Water is another disaster looming and the government is content to leave this monopoly in private hands, just like Conservatives. Despite inflation-busting hikes in customer bills water companies have a long history of under investing, dumping raw sewage in rivers and seas and not plugging water leaks. Since privatisation in 1989, companies have paid more than £85bn in dividends mostly financed by borrowing of more than £60bn. Now they are struggling to service debt and make the required investment. This week Thames water, the UK’s largest water company, with a debt pile of £18bn urged the regulator to hike household bills by 59% or £228 a year. The companies leading shareholders consider their investment to be almost worthless. Its debt is rated as junk.

Public ownership of water industry is widely supported by the public but that is not what the government wants to do. Instead it has offered some gimmicks such as tighter rules to stop polluters from using four-star ratings to justify high CEO pay. In response to my question in parliament, the Minister ruled out nationalisation by claiming that “It would cost billions of pounds”. When asked to share the government’s calculations, the Minister referred me to a 2018 report by Social Market Foundation, a right-wing think-tank, which estimated the cost of water nationalisation to be £90bn. This included £41-44bn for equity. This report is described by a former government adviser as having “virtually no intellectual substance and the [£90bn] figure was wrong”. He added that the process of renationalisation itself would be “relatively easy, as with the revenues from the water bills, the government would have sufficient income to pay for the assets it acquired”. Of course, no government would buy the debt for £46bn.
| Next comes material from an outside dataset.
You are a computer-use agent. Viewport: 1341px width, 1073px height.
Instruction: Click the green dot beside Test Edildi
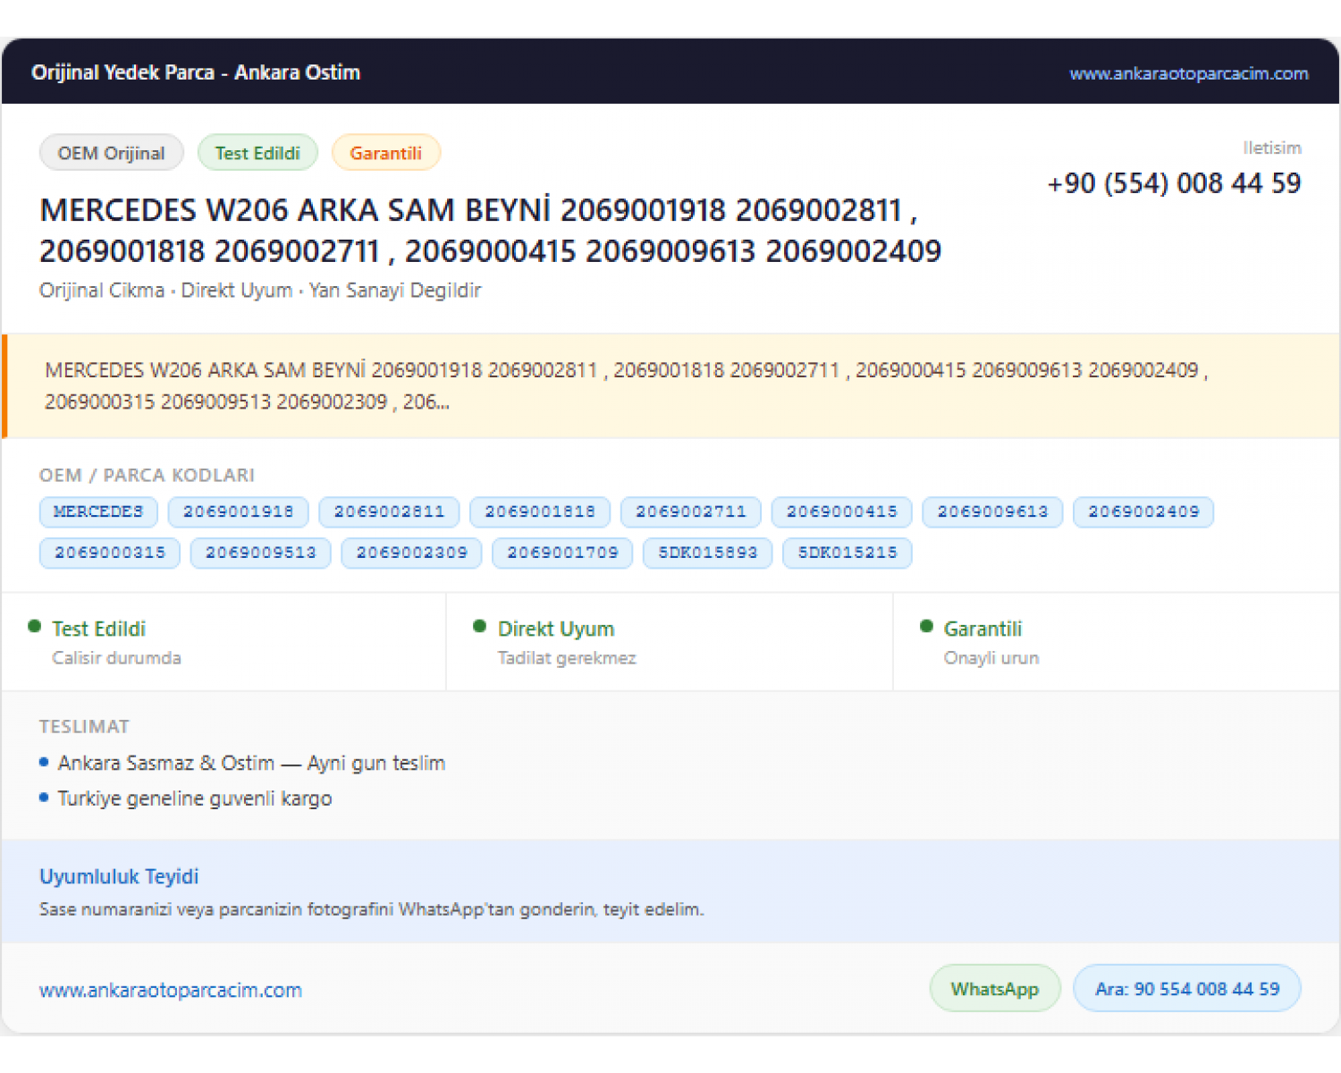(x=35, y=626)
The minister provided no reference to any government calculation, alternative source of data or anything more recent. For example, in 2019 Moody’s, a rating agency, considered shareholder equity in water companies to be worth only £14.5bn. Since then, if the state of Thames Water is anything to go by, water company shares have become worthless and debtholders are facing major losses. The government is continuing with Conservative policies, by obfuscation.

Elsewhere, the government is committed to further deregulating the finance industry and reducing capital adequacy requirements. It is seduced by claims that this would somehow release £100bn for investment. It is mistaken. There is no pot of gold sitting in boardrooms that can be emptied. The money is held in assets and capital buffers which would need to be liquidated and would inevitably affect resilience of the industry with deadly consequences. The government is also rolling-back on its commitment to protect workers’ rights which could reduce job insecurity. Chancellor Rachel Reeves has promised employers that government will ‘co-design’ reforms with business.
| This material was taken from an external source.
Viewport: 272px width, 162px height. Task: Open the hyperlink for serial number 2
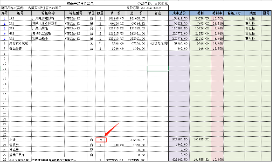(x=4, y=23)
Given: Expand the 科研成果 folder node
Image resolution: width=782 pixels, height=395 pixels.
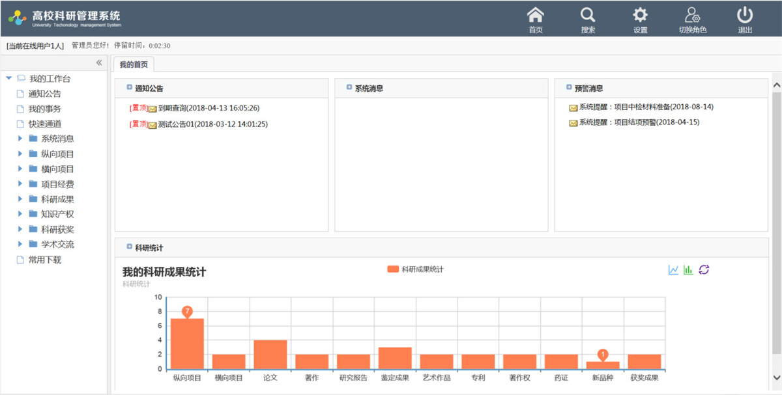Looking at the screenshot, I should click(20, 199).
This week, the public backlash persuaded the Prime Minister to make a statement which remained light on policy details, and there is little relief from Tory policies. The government is planning to raise taxes and cut spending in October budget though the Prime Minister promised that “those with the broadest shoulders should bear the heavier burden”. That hasn’t been evident so far from policies on children and pensioners.

The government is committed to economic growth but it is hard to see how that can be achieved without increasing disposable income of the masses and direct state investment in infrastructure and new industries. The government has boxed itself into a corner with its pre-election pledges of not increasing taxes on the rich and additional borrowing. Such promises are not sustainable. The government must abandon Tory policies and give people hope or risk social disorder and pushing more people into the arms of right-wing extremists.

Prem Sikka is an Emeritus Professor of Accounting at the University of Essex and the University of Sheffield, a Labour member of the House of Lords, and Contributing Editor at Left Foot Forward.